During a late-afternoon visit, no work was being done on the ravaged north-side units, where a “no entry” order had been attached to a door, reading “abate-gut.”

But up a long ramp to the south end, Jacob Dye, 22, who works for PuroClean Portland, was inside the least-damaged units, grabbing pieces of wallboard, breaking them and putting them in a wheelbarrow.

The carpets had been pulled out, the walls and floors were bare and electrical wiring hung from walls. Appliances — including a dishwasher, microwave and TV — had been disconnected, covered with plastic and placed out of workers’ way.

Some of the wallboard, Dye said, had been contaminated by water and smoke in the fire and must be removed and hauled away.

A few other companies including BELFOR, a property restoration business, had posted signs indicating they, too, are involved.

A resident, Jennifer Hubbard said she and her children, ages 3 and 4, moved into a unit facing the burnt building after the fire, and had noticed no problems since then.

Unlike many of the 24 families who had to find new places to live, she said she has renter’s insurance.

Renter’s insurance with a $200 deductible can be purchased for about $125 a year.

Hubbard and other residents had been told the fire was caused by someone who left a blanket on a baseboard heater.

“I check my house when I leave, turn off all the lights and unplug what needs to be unplugged,” Hubbard said. “You wouldn’t catch me leaving a blanket on a heater.”

But Deputy Fire Marshal Ken Hill is not so sure. He has spent 60 or more hours as lead investigator on this fire, including about 40 poking, digging and sifting through the ashes, glop and other debris to learn what caused it.

Hill said the fire is believed to have started accidentally in downstairs Unit F-21, on the north side, and he has focused equally on the baseboard heater, a TV and a light fixture in the hallway.

Hill and experts with CASE Forensics in Portland examined the appliances. Hill said he hopes the building’s insurer will pay for more tests that could cost several thousand dollars.

But that may not happen. If not, the cause will be officially undetermined, Hill said.

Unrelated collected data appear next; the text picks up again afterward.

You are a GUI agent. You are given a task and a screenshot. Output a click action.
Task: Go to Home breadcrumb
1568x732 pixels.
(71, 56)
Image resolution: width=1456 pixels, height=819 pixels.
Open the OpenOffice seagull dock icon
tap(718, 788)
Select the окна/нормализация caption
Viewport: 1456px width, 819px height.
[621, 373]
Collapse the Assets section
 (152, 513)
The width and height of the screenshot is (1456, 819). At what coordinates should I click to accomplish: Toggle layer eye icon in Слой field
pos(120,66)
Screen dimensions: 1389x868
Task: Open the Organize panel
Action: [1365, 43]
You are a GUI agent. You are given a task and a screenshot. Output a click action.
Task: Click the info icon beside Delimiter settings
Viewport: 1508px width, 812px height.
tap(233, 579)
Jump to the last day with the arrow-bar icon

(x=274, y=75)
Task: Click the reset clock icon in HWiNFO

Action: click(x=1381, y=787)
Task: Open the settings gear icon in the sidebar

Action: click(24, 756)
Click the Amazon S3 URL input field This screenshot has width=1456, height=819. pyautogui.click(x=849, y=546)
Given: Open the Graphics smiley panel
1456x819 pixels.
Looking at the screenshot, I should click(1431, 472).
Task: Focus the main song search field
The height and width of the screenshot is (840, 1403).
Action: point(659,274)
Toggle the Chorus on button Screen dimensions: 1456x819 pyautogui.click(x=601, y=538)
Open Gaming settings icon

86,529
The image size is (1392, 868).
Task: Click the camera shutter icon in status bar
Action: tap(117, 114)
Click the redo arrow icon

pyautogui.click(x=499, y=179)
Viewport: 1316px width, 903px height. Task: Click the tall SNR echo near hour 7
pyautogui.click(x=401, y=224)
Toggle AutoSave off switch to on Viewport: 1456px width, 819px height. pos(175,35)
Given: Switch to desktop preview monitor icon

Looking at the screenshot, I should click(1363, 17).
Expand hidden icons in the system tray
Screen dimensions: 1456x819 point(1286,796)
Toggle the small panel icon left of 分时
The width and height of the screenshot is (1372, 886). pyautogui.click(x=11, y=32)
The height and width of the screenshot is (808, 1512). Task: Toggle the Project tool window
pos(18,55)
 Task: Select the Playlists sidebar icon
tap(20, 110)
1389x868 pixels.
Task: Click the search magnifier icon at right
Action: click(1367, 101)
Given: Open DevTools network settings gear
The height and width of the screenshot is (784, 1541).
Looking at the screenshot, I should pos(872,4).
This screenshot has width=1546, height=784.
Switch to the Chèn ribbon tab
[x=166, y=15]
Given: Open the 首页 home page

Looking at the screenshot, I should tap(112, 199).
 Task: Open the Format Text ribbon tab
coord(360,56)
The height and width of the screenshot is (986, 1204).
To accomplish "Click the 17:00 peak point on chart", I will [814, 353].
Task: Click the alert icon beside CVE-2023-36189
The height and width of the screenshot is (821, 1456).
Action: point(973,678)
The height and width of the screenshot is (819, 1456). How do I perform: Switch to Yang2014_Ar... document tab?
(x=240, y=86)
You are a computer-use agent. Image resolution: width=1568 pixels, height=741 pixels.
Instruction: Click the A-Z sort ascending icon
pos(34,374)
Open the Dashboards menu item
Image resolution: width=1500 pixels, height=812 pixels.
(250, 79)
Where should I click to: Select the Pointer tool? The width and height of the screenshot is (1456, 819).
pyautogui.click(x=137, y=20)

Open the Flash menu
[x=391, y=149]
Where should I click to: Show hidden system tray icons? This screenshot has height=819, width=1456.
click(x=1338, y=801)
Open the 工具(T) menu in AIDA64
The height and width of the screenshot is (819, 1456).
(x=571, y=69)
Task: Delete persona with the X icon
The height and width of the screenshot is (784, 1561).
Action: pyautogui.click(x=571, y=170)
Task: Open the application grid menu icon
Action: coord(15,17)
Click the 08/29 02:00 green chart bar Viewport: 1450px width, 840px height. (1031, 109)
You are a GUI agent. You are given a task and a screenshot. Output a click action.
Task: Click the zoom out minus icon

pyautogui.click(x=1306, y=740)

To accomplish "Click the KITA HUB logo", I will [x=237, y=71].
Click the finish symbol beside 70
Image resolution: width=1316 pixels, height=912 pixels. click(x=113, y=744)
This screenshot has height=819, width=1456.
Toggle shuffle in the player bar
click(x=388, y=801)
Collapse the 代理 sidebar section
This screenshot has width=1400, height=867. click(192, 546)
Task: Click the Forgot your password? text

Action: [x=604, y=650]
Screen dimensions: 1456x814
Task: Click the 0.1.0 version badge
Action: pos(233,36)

Encouragingly, though, Hill said he and inspectors found no indication that the electrical wiring of the building itself was at fault.

An eye toward safety

Much is at stake, Hill said, as Rolling Creek’s owners, managers and insurers negotiate with the Fire Marshal’s Office and building inspectors about what happens next.

Depending on how much is spent on the rebuilding or repairing, and the sheer volume of space involved, Rolling Creek may be required to build up to current code standards, Hill said. That could mean a sprinkler system inside and/or attic fire stops will be required.

Those two major safety improvements “would certainly be a plus,” Hill said.

But decisions like that haven’t been made yet.

Rolling Creek’s senior property manager, Ed Vander Meulen, did not respond to The Columbian’s invitation to comment.

The next step, said Fire Marshal Dunaway, is that Rolling Creek will submit documents about its project plans to county building and fire officials, and negotiations will follow.

So far, Dunaway said, no timeline has been set.